Thursday, June 23, 2005

AARON GO BOOM

I was right about the low run total, until Aaron Heilman came in. Up to that point, Robbie Tejeda had gone six innings only allowing one run, and Victor Zambrano had only allowed two runs. Ryan Madson had given up the tying run the top of the 7th to make it 2-2. Heilman is sort of Ryan Madson's opposite number on the Mets. Mets fans are clamoring to get him in the rotation, and he has a similar build and pitching style. Lefthander Royce Ring (not his porn name, as far as we know) started the bottom of the 7th by striking out Abreu and walking Thome. With the righthanded Pat Burrell coming up, Willie Randolph brought in Heilman. Then, basically, all hell broke loose. Heilman hit Burrell with his first pitch, allowed an RBI single to Chase Utley, struck out David Bell, allowed another RBI single to Mike Lieberthal, gave up an infield single to Jason Michaels, wild pitched in a run, and walked Jimmy Rollins. Now with three lefthanded hitters due up, Randolph mercifully pulled Heilman and inserted Korean lefty Dae-Sung Koo. Kenny Lofton timed a few fastballs and then slapped a double down the left field line to clear the bases to give the Phillies an 8-2 lead. Final numbers on Heilman: 1/3 IP, 3H, 5ER, 1BB. Omar Minaya will be accepting apologies from Mets fans on "Mike and the Mad Dog" later today.

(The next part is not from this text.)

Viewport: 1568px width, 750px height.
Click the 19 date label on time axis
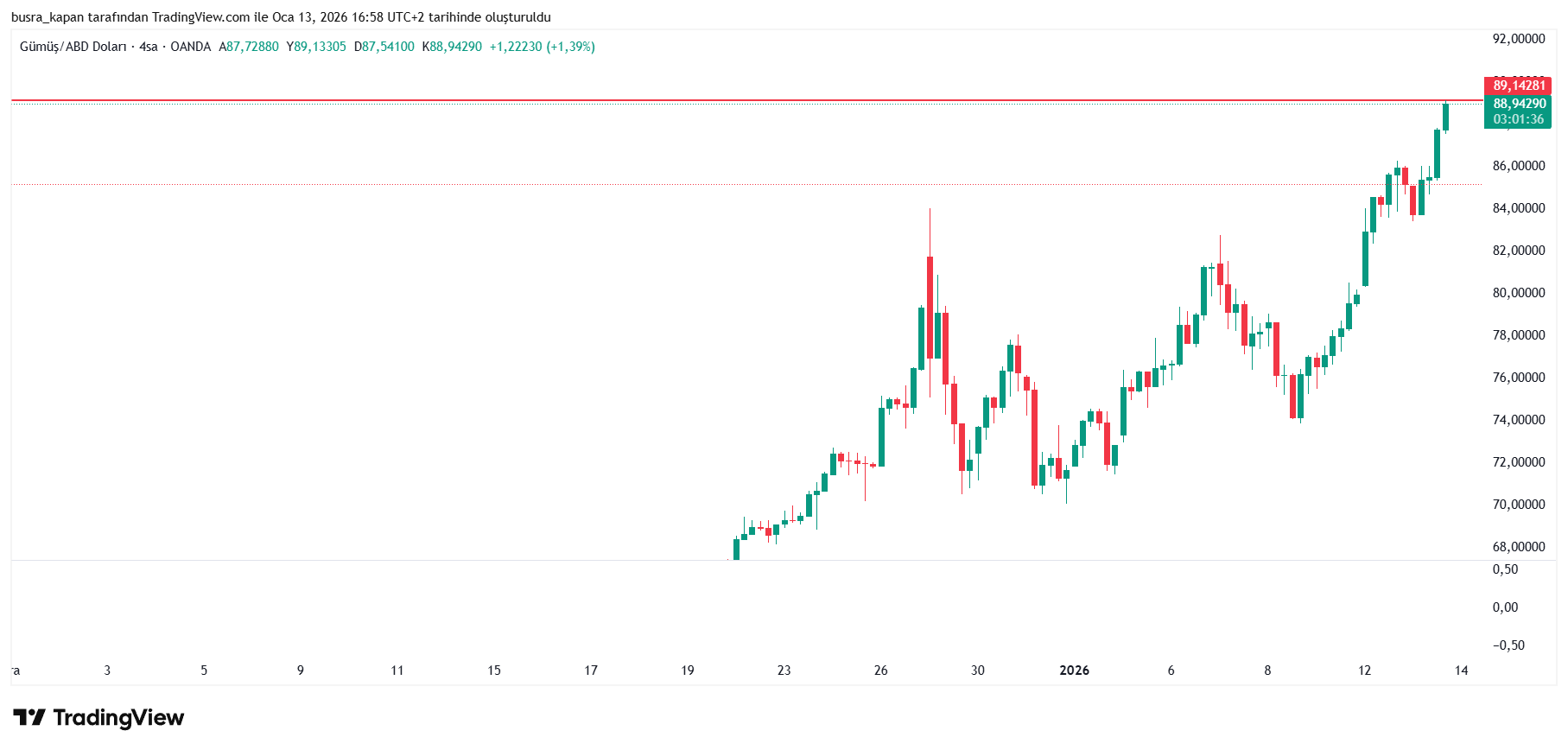(687, 671)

Oogie started the 8th and had another rough outing, allowing a 2-run homer to Mike Piazza with two outs. When does Tim Worrell get back? Just kidding. Daddy Wags finished off the Mets in the 9th for a non-save and the 8-4 final.

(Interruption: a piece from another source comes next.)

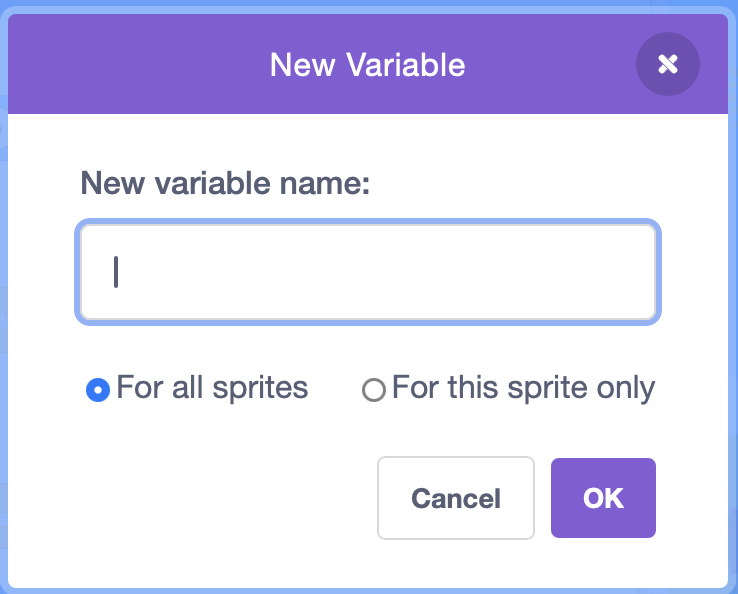Focus the empty name input box
Viewport: 738px width, 594px height.
(x=367, y=272)
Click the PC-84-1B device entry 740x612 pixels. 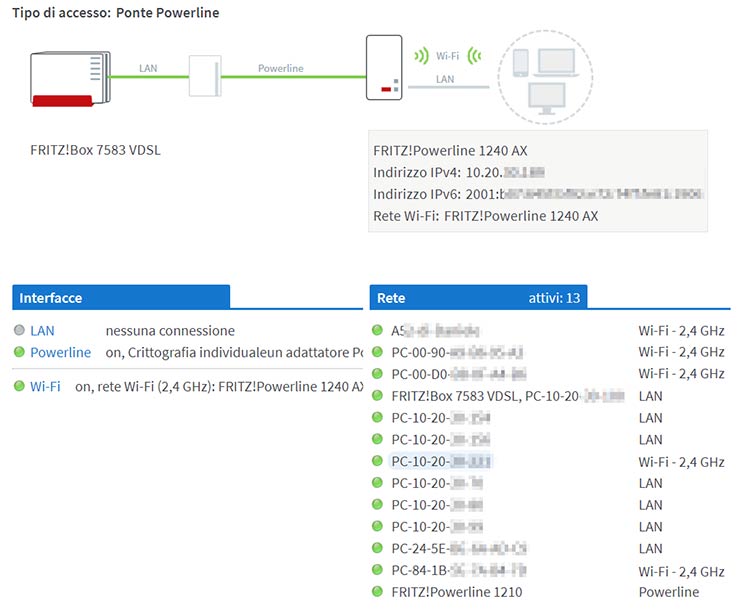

You know, if Yukon Cornelius were allowed to only play the Phillies for 162 games a year, we'd be speculating about the size of his head and what he told the grand jury in the BALCO case. He hit roughly his 578th home run against the Phils last night, off Tejeda, who has pitched over 16 innings as a starter this year without allowing a run to anybody else.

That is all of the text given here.